**Exercise brief:** The required output is the line with "The image size is (1280, 734)." plus all lines that follow it to the end of the listing below, written out exactly, with no pictures.

**Data section:**

+++

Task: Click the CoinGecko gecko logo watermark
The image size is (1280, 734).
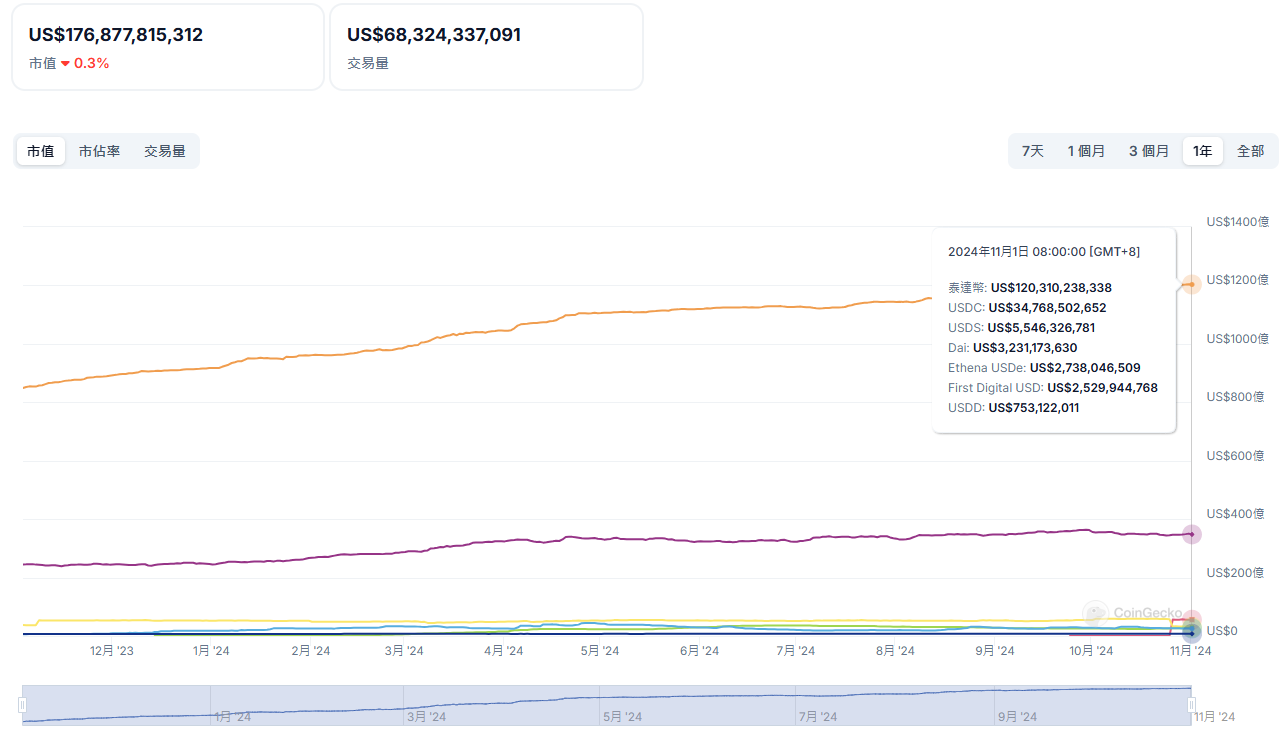Action: [x=1096, y=613]
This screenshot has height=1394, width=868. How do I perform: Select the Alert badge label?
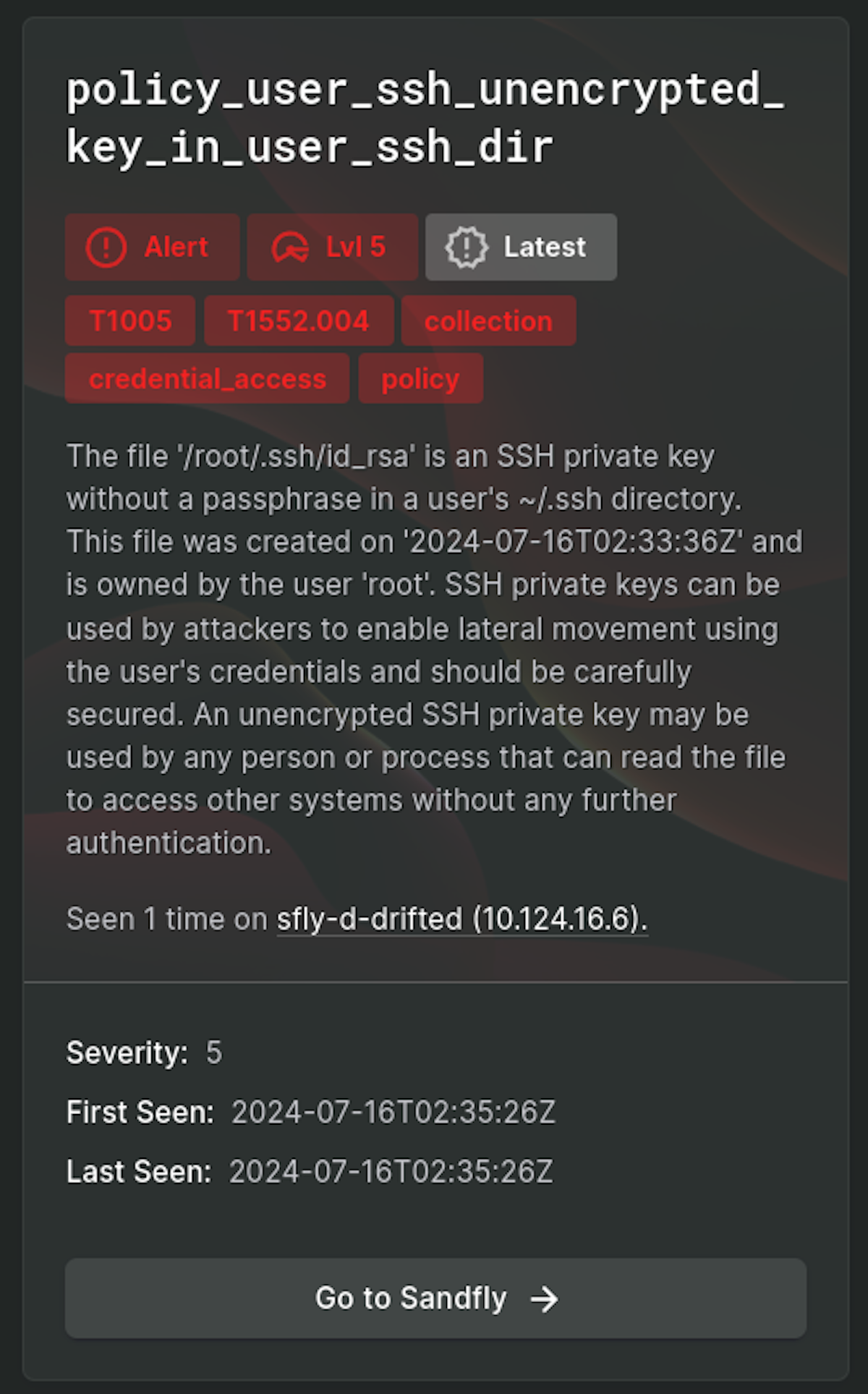coord(176,247)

+++

**Expected answer:**
The image size is (1280, 734).
Action: [x=1096, y=613]
This screenshot has height=1394, width=868. How do I perform: Select the Alert badge label?
coord(176,247)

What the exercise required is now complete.